The projected show touches on all the areas you later see in the showcase, says van der Spek. “The showcases are in a landscape of abstract dunes that we project on to using the projectors that are installed for the main show. We can turn them into waves using video-mapping. We create a world that is both realistic and abstract. We don’t try and make it look like a perfect dune but it comes to life as the landscape.”
LS423 BrightSign media players, Samsung monitors, three Optoma ML750ST small projectors, iiyama ProLite touchscreen and Casio XJ-UT310WN projectors are used to create the effects that surround the feature show.
“The museum has some big high windows, it’s connected with the outside landscape. We had to work with that instead of fighting it.”
The bunker
The corridor leading up to the bunker uses proximity sensors and six Vivitek DH758UST projectors, coupled with a BrightSign HD1023 player, to lead people in.
Van der Spek says: “It’s quite a long corridor and we had this idea to create five or six projections on to thin orthographic shapes made from steel. We start with a map of Europe and we project onto these thin steel lines to create a 3D effect and allow us to project inside the map. We tell a story of war and different countries in five steps that zoom from Europe, to Denmark, to the Atlantic Wall, to the place the bunker is built and finally the actual bunker itself. It is synced with the audio guide.”
Leijdekkers continues: “In the bunker itself we tell the story of what would have been there. The bunker was prepared for a cannon but the war ended before it was finished. The basic structure is there but it never functioned.
“The stories here are abstract and told with lights and shadows. Suggestive projections show what would have been there, like a big machine part to hoist the cannon into a different place. The hoist appears in front of you and as you walk to different areas motion sensors detect you and images and sounds appear. It’s like you are walking around an empty room and objects suddenly pop up.”

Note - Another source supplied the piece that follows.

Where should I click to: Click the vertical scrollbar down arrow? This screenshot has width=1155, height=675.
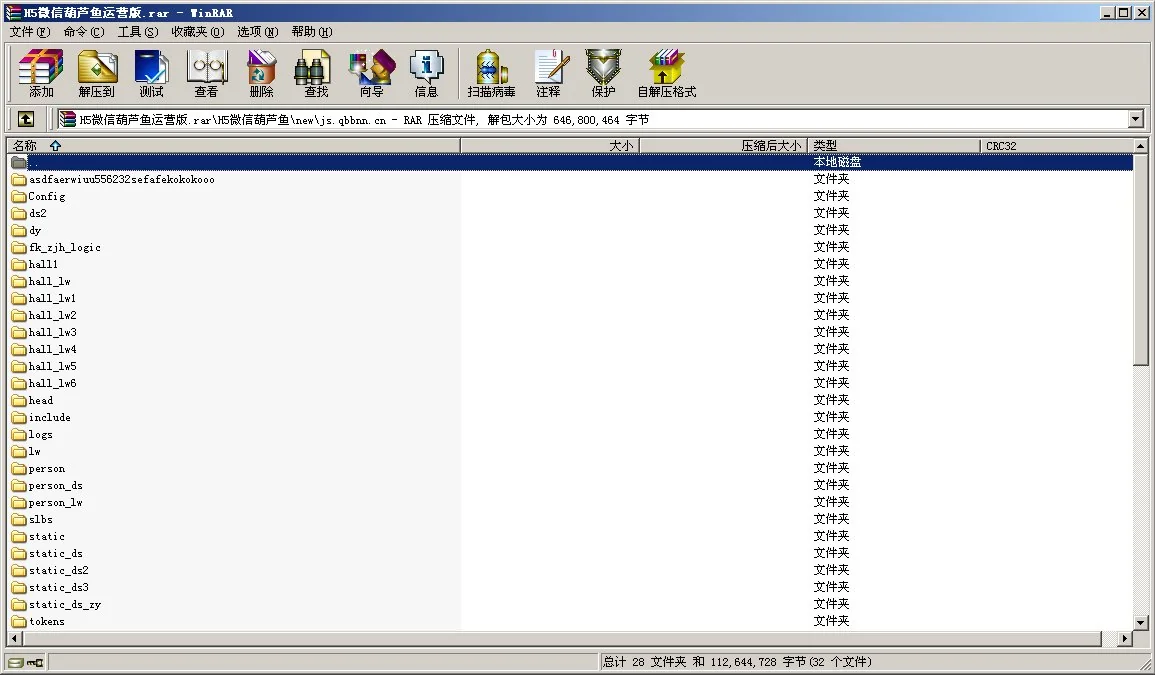[x=1141, y=623]
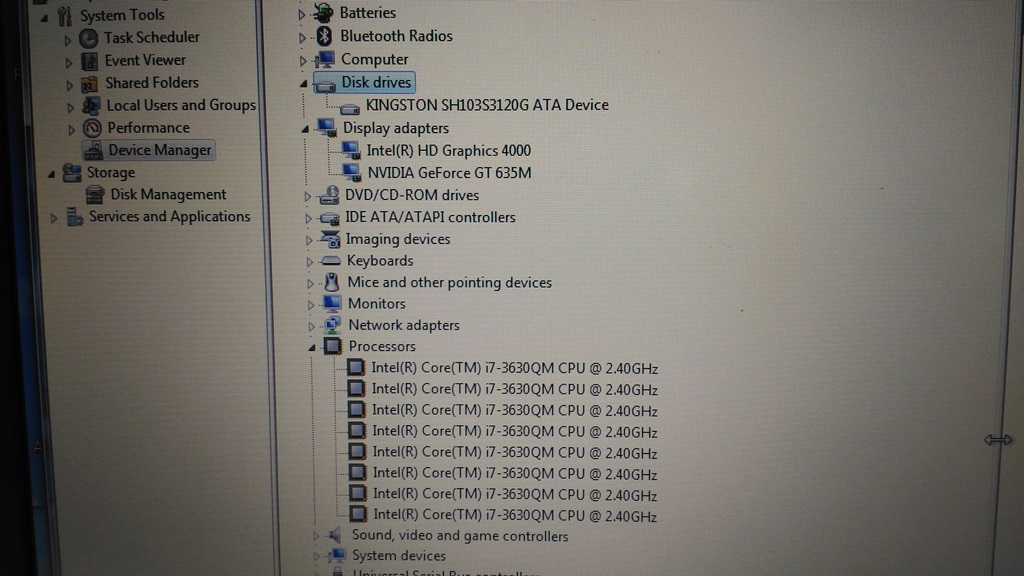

“They’re visual echoes of what would have been there,” adds van der Spek. “It was difficult to integrate technology into that space. Because of the climate it had to have an IP67 rating. We had gobo projectors to create ghostly images. In the middle of the room we have a searchlight, one of the only interactive objects in the whole museum. People can point the searchlight around the room to highlight and activate stories and areas of the bunker.”
The space between
“The galleries are linked by a central room,” continues Leijdekkers. “There’s a poetic floor projection and ambient music with content running on a five-minute loop. It has benches where people can rest and wait for each other. It’s a space between all these bigger stories and it’s very tranquil.”
Kloosterbooer Decor installed a Canon XEED WUX450ST projector with BrightSign HD223 media player to create the floor projections, while ambient sound is from four Genelec 8330 active speakers and a sound processor.
The brief was to create “the best museum in Denmark” and whether or not that’s been achieved is down to the individual visitor. However, what Tinker and its partner Kloosterboer Decor have done is take some average artefacts, whispers of stories, limited facts and an unfinished wartime project to create a fascinating and engaging narrative.